En México DF, al lado del metro universidad, casi invisible por culpa de los omnipresentes peseros, se encuentra el Bar Caribe. Dentro actúan Los Huevos Revueltos, una banda de blues compuesta por cuatro apasionados de la música. Da gual que el hit de su repertorio sea el típico Smoke on the Water de los Deep Purple, da igual que el público esté compuesto por jovenes borrachos que cambiarían cualquier actuación músical por ver un par de tetas sobre el escenario. Ellos saltan, cierran los ojos e interactúan con el público del antro, formado casi exclusivamente de hombres que se dedican a llenar su vacío de humo y de cerveza.
Fuera se ve a un vagabundo que lleva un palo a cuestas y que amenaza con usarlo. Sólo por hacer algo, sólo por demostrar que él esta ahí, que está loco y tiene un puto palo con el que puede crear problemas. De repente entra un payaso al bar, después de saludar efusivamente a todo aquel que encuentra en su camino, aunque no lo conozca de nada ni sepa si es un violador o el hijo del gobernador del estado. Sube al escenario y empieza a cantar, a gesticular. Se quita su sombrero, empieza a mover la melena y a rocanrolear. Uno piensa que si en algún lugar, alguna vez, ha habido algo auténtico, algo real, es en éste lugar, debajo de esa bola de discoteca cutre.

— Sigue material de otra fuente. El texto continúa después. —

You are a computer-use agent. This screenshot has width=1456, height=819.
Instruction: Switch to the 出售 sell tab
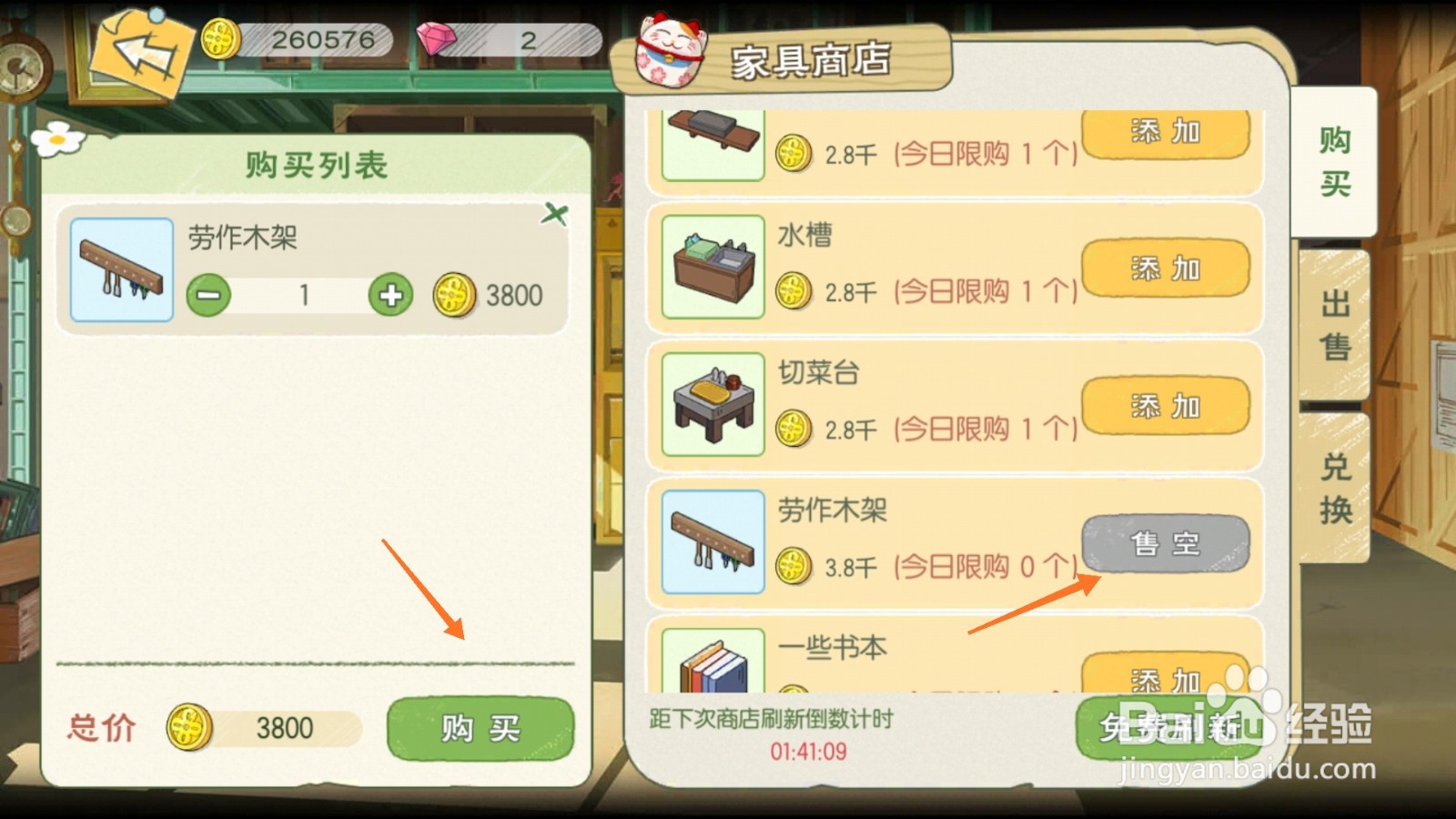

Tocan otra canción típica, esta vez de El Tri. “No se si soy raza, soy banda o que coño soy. Sólo sé que soy un hijo de la chingada“. Sigue el show con el payaso haciendo chistes sobre la drogadicción mientras ojos cada vez más rojos le miran y se fijan en su cara demacrada y en sus atroces tatuajes que le llenan el brazo. Afuera se ven luces rojas y azules provenientes de un coche de policia, ya no hay rastro del vagabundo.

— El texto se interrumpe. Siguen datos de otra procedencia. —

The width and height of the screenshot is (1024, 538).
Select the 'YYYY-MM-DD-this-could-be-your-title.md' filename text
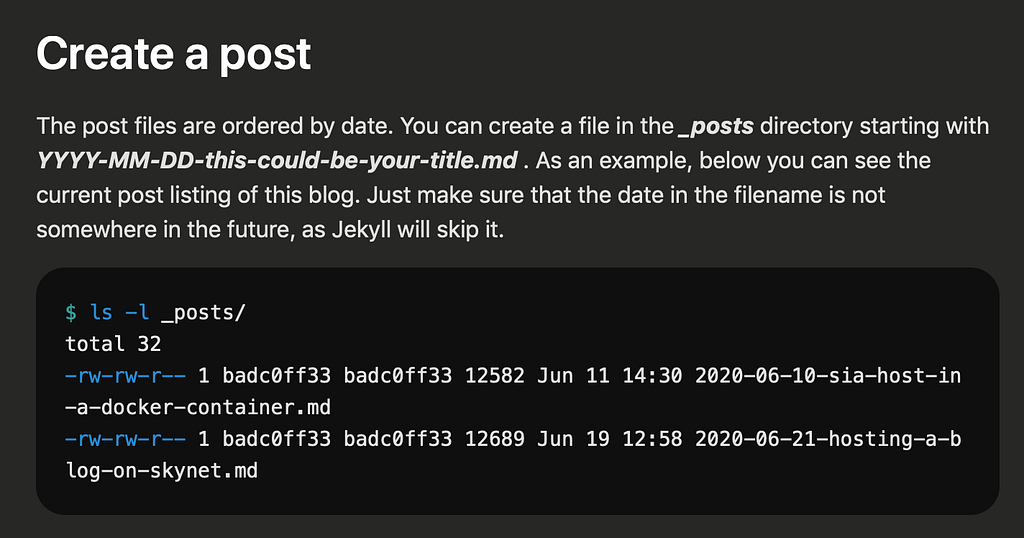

El payaso y el grupo terminan su actuación, los instrumentos han dejado de sonar y aquí no ha pasado nada. De camino a casa, el taxista intenta romper el incómodo silencio diciéndonos donde podemos ir a fiestear los sabados por las noche, nos nombra lugares seguros a donde podemos ir. Como si lo que la gente quiere los sabados a la noche fuera desconectar.